C'est le genre de truc qui me stresse, les entretiens.

Si je sais pas, je... bah, je sais pas. Panique.

  • Prendre le temps. C'est con, mais souvent on se précipite. Respire, quoi. Dis quelque chose comme "C'est une question intéressante..." (même si elle est nulle). Ça te donne quelques secondes.

  • Réfléchir à voix haute. Je fais ça tout le temps, même quand c'est pas un entretien. Genre, décomposer le problème. Montrer que t'essaies. C'est mieux que rien, non ?

  • Réorienter. Si la question est trop précise, essayer d'aller vers un truc que tu maîtrises. Genre, un concept plus général. C'est de la triche, mais bon... On fait ce qu'on peut.

  • La roue de secours. Avoir toujours une histoire à raconter, un projet où tu as géré une situation compliquée. Ça peut servir à tout. Même si ça n'a rien à voir, ça montre que t'es pas complètement idiot.

Je me souviens d'une fois, à un entretien chez Orange (ça remonte, j'étais plus jeune et naïf), ils m'ont posé une question technique sur je sais plus quel protocole réseau. J'ai répondu un truc du genre : "Je ne connais pas ce protocole précisément, mais je comprends bien les principes généraux de la communication réseau et je suis capable d'apprendre rapidement." Ils ont souri, genre "On te croit". J'ai pas eu le job.

Le pire, c'est quand ils te posent une question débile pour voir comment tu réagis sous pression. Du genre : "Si vous étiez un arbre, quel arbre seriez-vous ?". Là, t'as juste envie de te lever et de partir.

J'ai une cousine, elle s'appelle Sophie (elle habite à Lyon, elle est prof de yoga). Elle, elle dit qu'il faut visualiser un endroit calme, genre une plage, avant d'entrer dans la pièce. Je sais pas si ça marche, j'ai jamais essayé.

Ah, et un truc important : toujours remercier à la fin. Même si t'as l'impression d'avoir tout foiré. Ça fait poli. C'est le minimum, je crois.

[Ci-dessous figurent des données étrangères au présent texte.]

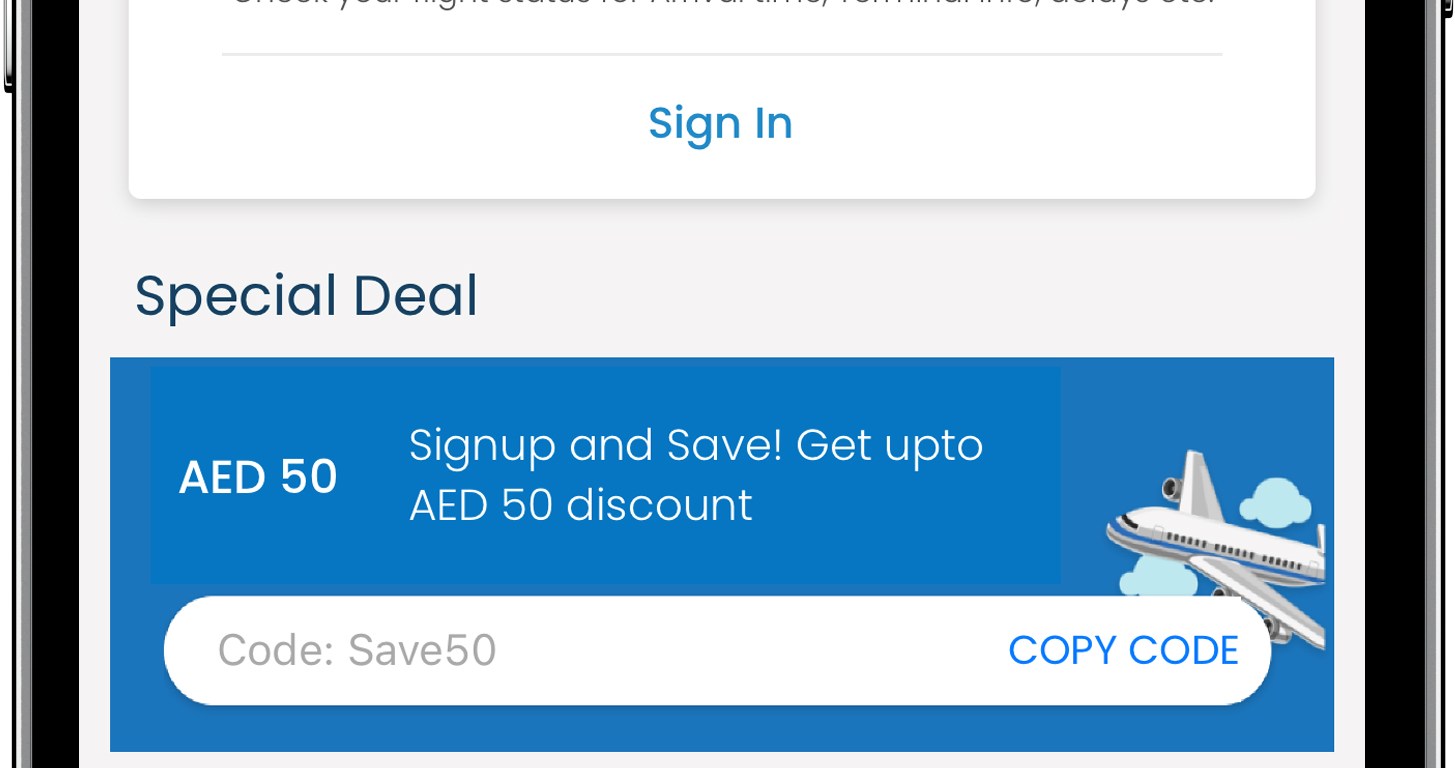
Task: Click the Special Deal heading
Action: [306, 296]
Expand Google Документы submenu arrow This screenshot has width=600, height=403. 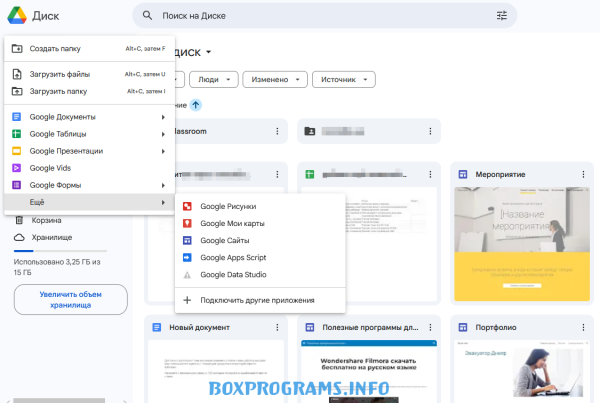pyautogui.click(x=163, y=117)
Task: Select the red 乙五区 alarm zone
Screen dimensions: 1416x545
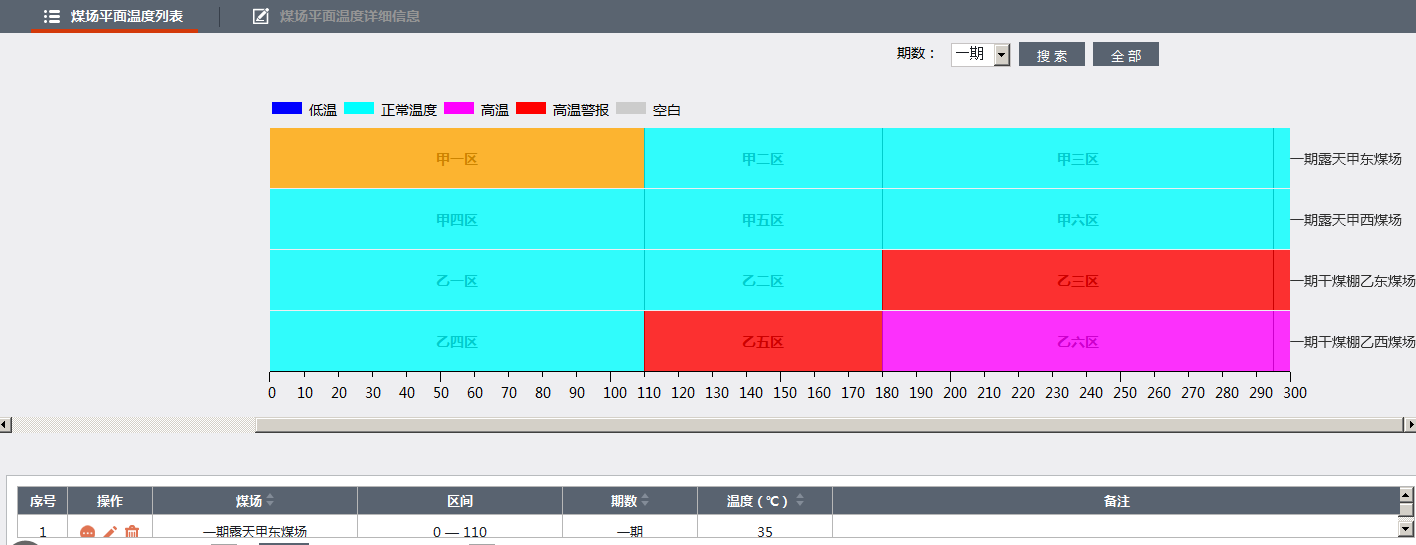Action: (762, 342)
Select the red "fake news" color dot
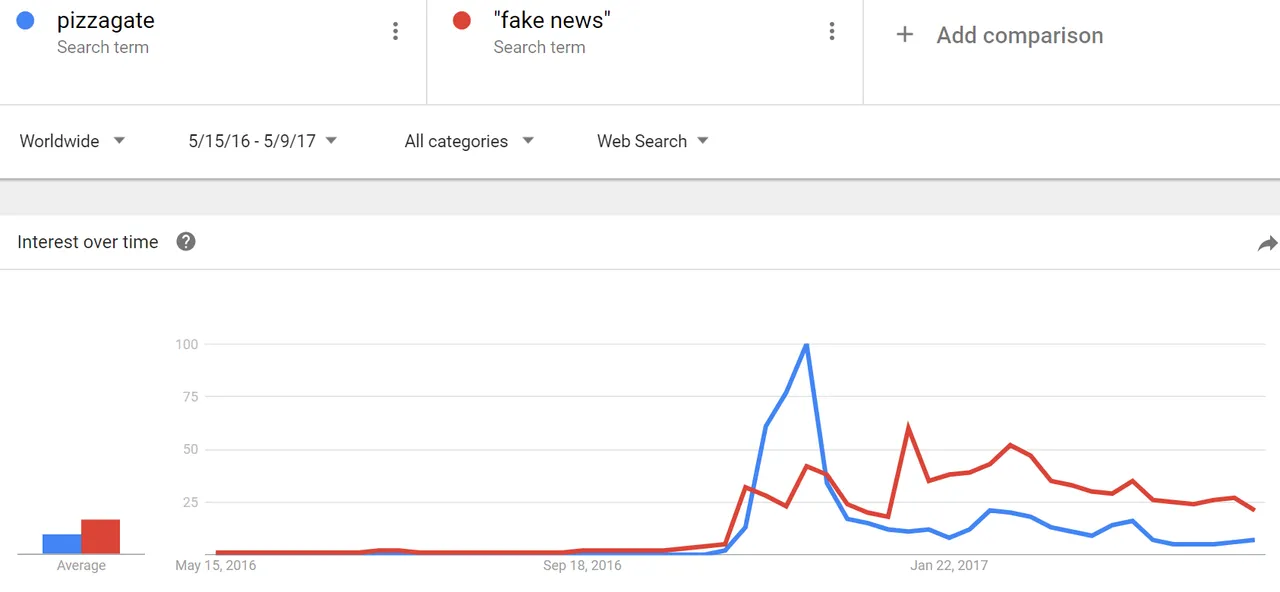 click(x=462, y=20)
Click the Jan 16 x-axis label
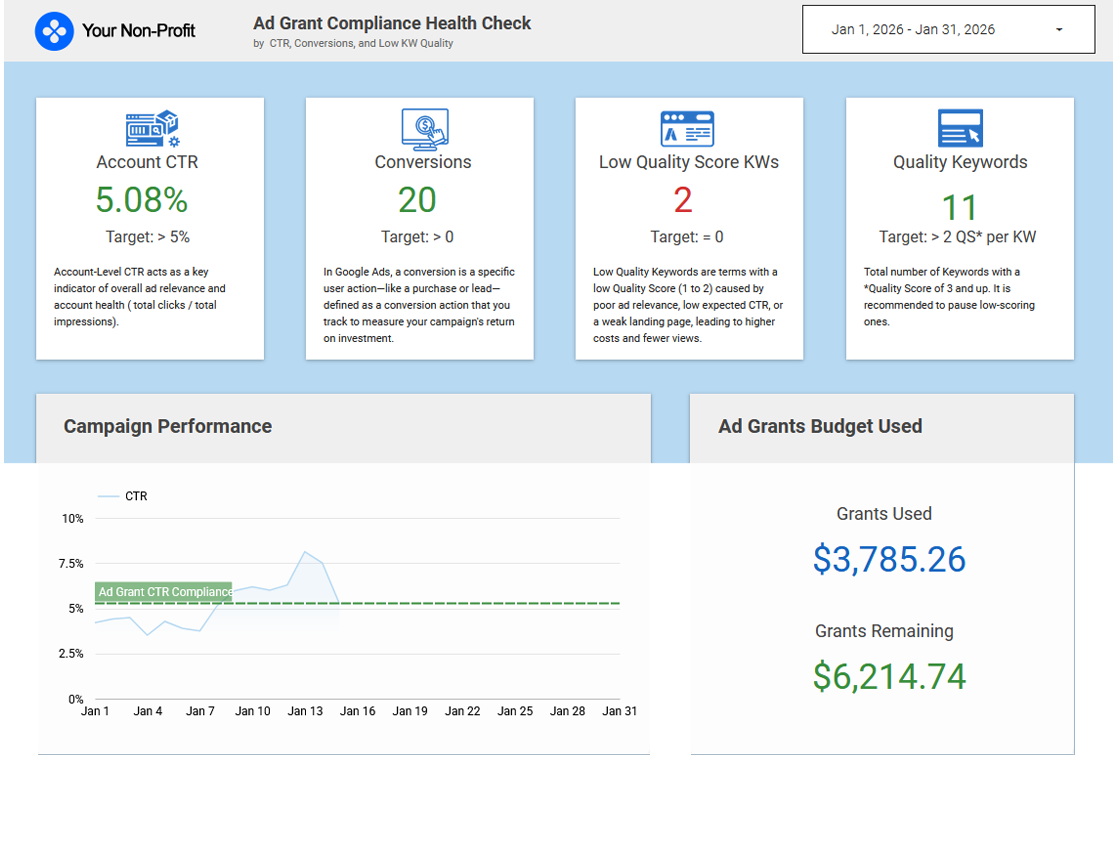Viewport: 1116px width, 854px height. [x=357, y=711]
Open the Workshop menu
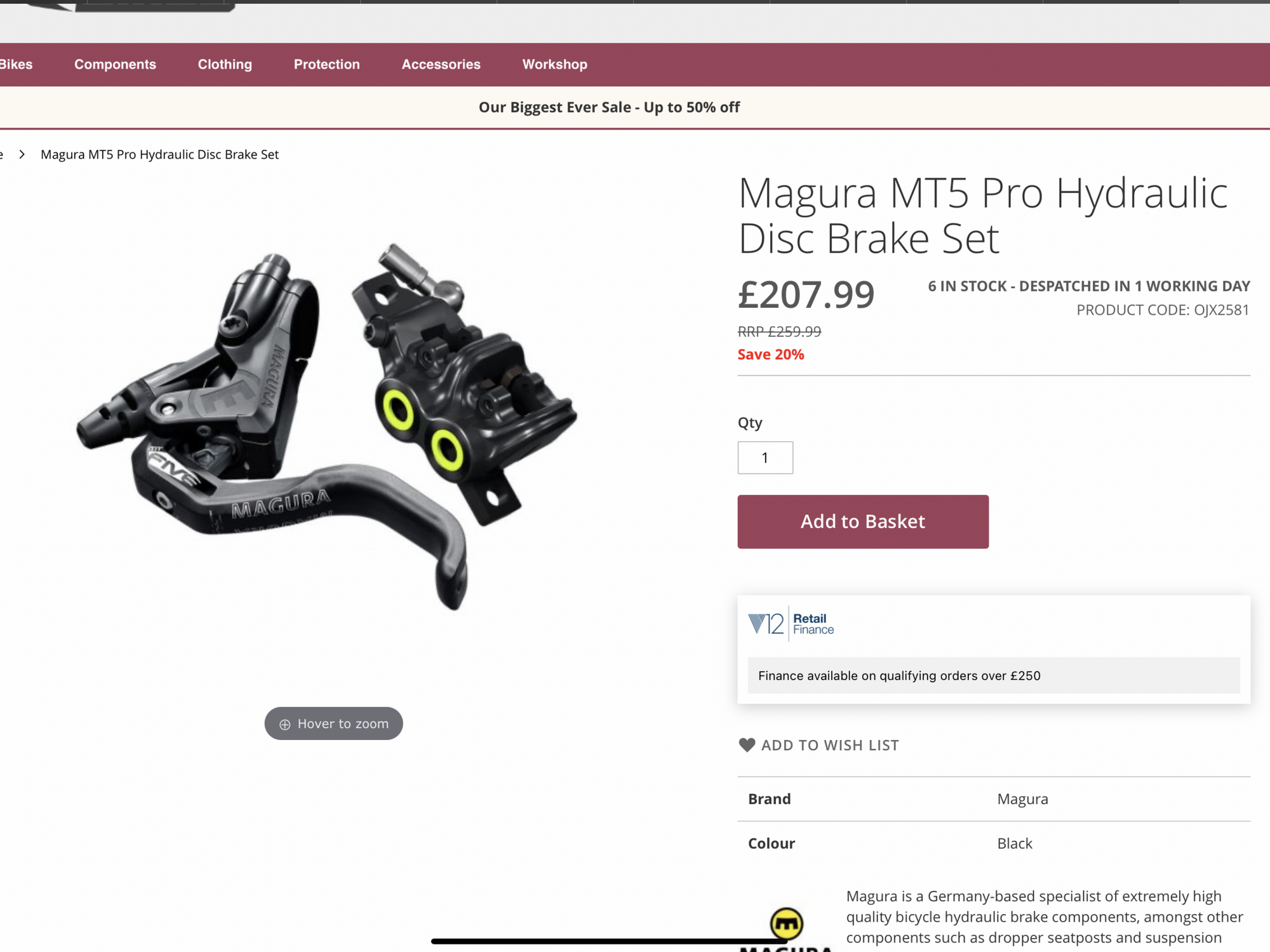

Et après, t'attends. En général, t'attends longtemps. Et t'oublies, au final. Et tu passes à autre chose. C'est la vie, quoi.

Comment répondre à une question difficile ?

Questions difficiles ? Silence. Respiration. Réflexion. Puis, la concision. Pas d'envolées lyriques. Des faits.

  • Brèves réponses. Point.
  • Calme. L’émotion est un luxe.
  • Pas de défensive. Inefficace. Surtout.
  • Penser. Avant. Toujous.

Ma méthode ? Expérience personnelle. Sept entretiens cette année. Cinq contrats. Coïncidence ?

Réponses courtes. C’est ça la clé. Le silence aussi. L’art de l’ellipse.

  • Question sur mes faiblesses ? J'ai parlé de procrastination. Vrai. Et ?
  • Points forts ? Analyse, rapidité d'exécution. C’est tout.

Un entretien, c'est un jeu. Un jeu de pouvoir. Une danse. On observe, on réagit.

Se taire, parfois, c’est répondre. On peut en dire beaucoup avec un regard. Ou un silence.

Je déteste les questions ouvertes. Trop vagues. J’aime la précision. L’efficacité. L’immédiateté.

Préparer quelques points-clés. Mais rester flexible. L'improvisation. L'instinct. Ceux-là, on ne les apprend pas. On les a ou pas.

  1. Annus mirabilis, pour le moment. Six mois restants. À voir.

Comment contourner une question embarrassante ?

Comment esquiver une question gênante ? Facile, mon vieux ! On recadre. Genre, ils te balancent un truc du genre "Alors, cette promotion ratée...?"

  • Paraphrase assassine: "Ah, vous voulez parler de ma brillante stratégie… qui a légèrement… divergé du plan initial ?" (Soupir théâtral obligatoire.)

  • Contre-attaque subtile: "Intéressant ! Avant de répondre à ça, j'aimerais vous poser une question : vous souvenez-vous de ce qui s'est passé avec mon chat et le pot de yaourt hier soir?" (Changement de sujet radical).

  • L'humour, arme absolue: "Oh, ça ! Disons que j'ai fait un stage intensif de… improvisation managériale. Très enrichissant… en leçons apprises." (Le flou artistique, c’est la vie.)

Bref, l'important c'est de transformer le sujet en une performance. Un peu comme un jongleur avec des grenades à main (moins les grenades, hein, sauf si...). J'ai moi-même utilisé cette technique avec ma tante Germaine et sa question sur ma vie amoureuse. Résultat: elle parle maintenant de ses cactus. Victoire !

Bonus: J’ai appris ça à l’école des arts dramatiques… enfin, presque. Dans un bar, en regardant jouer les gens.

Petit truc en plus: Si tout échoue, il y a toujours la technique du "mon chien a mangé mon devoir". Classique, mais efficace. (Sauf si vous n’avez pas de chien, évidemment).